> _What is being asked_: Please retype the stretch of the material from the line containing "Click Casemiro's red form square" through the line containing "pyautogui.click(x=11, y=48)", keeping each line unchanged.

== Records for this exercise ==

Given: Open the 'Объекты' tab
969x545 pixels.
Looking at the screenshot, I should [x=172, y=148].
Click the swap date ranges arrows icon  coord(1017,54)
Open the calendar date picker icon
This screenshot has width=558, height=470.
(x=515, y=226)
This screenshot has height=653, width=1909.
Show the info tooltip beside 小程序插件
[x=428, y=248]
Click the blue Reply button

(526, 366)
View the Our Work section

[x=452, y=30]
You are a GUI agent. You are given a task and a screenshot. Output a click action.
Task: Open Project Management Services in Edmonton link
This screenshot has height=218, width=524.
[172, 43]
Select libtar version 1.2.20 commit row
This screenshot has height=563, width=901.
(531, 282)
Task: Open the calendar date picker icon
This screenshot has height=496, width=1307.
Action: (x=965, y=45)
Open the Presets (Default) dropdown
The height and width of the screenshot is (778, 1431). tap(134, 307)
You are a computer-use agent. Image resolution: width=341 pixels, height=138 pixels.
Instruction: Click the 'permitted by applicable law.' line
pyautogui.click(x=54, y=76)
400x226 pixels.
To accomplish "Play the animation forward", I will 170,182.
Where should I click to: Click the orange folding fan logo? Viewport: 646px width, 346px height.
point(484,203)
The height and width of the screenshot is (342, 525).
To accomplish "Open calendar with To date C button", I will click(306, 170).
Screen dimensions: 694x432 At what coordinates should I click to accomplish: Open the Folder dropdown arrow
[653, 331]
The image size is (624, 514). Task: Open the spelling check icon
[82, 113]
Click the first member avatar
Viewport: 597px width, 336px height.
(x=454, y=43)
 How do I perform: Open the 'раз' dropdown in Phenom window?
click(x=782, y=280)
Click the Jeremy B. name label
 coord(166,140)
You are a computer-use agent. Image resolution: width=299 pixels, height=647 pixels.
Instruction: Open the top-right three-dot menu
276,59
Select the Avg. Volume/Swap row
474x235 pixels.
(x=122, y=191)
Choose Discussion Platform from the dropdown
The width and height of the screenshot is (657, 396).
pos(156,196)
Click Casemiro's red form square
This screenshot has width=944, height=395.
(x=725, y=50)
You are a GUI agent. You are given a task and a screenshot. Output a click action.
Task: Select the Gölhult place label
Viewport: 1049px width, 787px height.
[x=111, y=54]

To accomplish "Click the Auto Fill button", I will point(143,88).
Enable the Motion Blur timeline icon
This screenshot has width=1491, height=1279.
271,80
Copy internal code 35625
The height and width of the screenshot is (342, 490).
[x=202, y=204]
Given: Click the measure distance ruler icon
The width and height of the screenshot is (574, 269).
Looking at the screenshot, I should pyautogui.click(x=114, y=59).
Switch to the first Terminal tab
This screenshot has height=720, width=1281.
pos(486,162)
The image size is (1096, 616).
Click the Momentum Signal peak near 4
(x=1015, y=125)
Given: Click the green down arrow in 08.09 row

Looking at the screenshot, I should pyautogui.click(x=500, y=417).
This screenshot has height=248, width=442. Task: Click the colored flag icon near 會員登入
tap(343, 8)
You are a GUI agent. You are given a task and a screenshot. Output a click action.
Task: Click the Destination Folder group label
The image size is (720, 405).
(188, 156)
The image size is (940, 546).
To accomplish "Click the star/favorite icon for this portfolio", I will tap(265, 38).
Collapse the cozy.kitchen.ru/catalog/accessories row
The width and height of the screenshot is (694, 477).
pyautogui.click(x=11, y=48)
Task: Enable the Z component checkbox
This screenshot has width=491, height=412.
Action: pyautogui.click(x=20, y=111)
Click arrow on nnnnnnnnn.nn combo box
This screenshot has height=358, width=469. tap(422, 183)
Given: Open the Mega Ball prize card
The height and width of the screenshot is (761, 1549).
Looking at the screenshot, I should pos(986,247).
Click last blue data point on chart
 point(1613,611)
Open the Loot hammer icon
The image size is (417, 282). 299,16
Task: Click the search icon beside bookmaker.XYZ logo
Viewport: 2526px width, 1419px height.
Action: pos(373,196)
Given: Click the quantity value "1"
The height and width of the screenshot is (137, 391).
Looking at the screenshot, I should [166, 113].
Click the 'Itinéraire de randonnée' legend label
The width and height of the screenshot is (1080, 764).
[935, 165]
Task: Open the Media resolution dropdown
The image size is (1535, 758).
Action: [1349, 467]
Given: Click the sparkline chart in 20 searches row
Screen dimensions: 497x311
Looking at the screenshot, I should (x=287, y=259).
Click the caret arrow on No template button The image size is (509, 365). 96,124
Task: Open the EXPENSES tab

===

> _Response to this task_:
Click Casemiro's red form square
This screenshot has width=944, height=395.
(x=725, y=50)
You are a GUI agent. You are given a task and a screenshot. Output a click action.
Task: Select the Gölhult place label
Viewport: 1049px width, 787px height.
[x=111, y=54]

To accomplish "Click the Auto Fill button", I will point(143,88).
Enable the Motion Blur timeline icon
This screenshot has width=1491, height=1279.
271,80
Copy internal code 35625
The height and width of the screenshot is (342, 490).
[x=202, y=204]
Given: Click the measure distance ruler icon
The width and height of the screenshot is (574, 269).
Looking at the screenshot, I should pyautogui.click(x=114, y=59).
Switch to the first Terminal tab
This screenshot has height=720, width=1281.
pos(486,162)
The image size is (1096, 616).
Click the Momentum Signal peak near 4
(x=1015, y=125)
Given: Click the green down arrow in 08.09 row

Looking at the screenshot, I should pyautogui.click(x=500, y=417).
This screenshot has height=248, width=442. Task: Click the colored flag icon near 會員登入
tap(343, 8)
You are a GUI agent. You are given a task and a screenshot. Output a click action.
Task: Click the Destination Folder group label
The image size is (720, 405).
(188, 156)
The image size is (940, 546).
To accomplish "Click the star/favorite icon for this portfolio", I will tap(265, 38).
Collapse the cozy.kitchen.ru/catalog/accessories row
The width and height of the screenshot is (694, 477).
pyautogui.click(x=11, y=48)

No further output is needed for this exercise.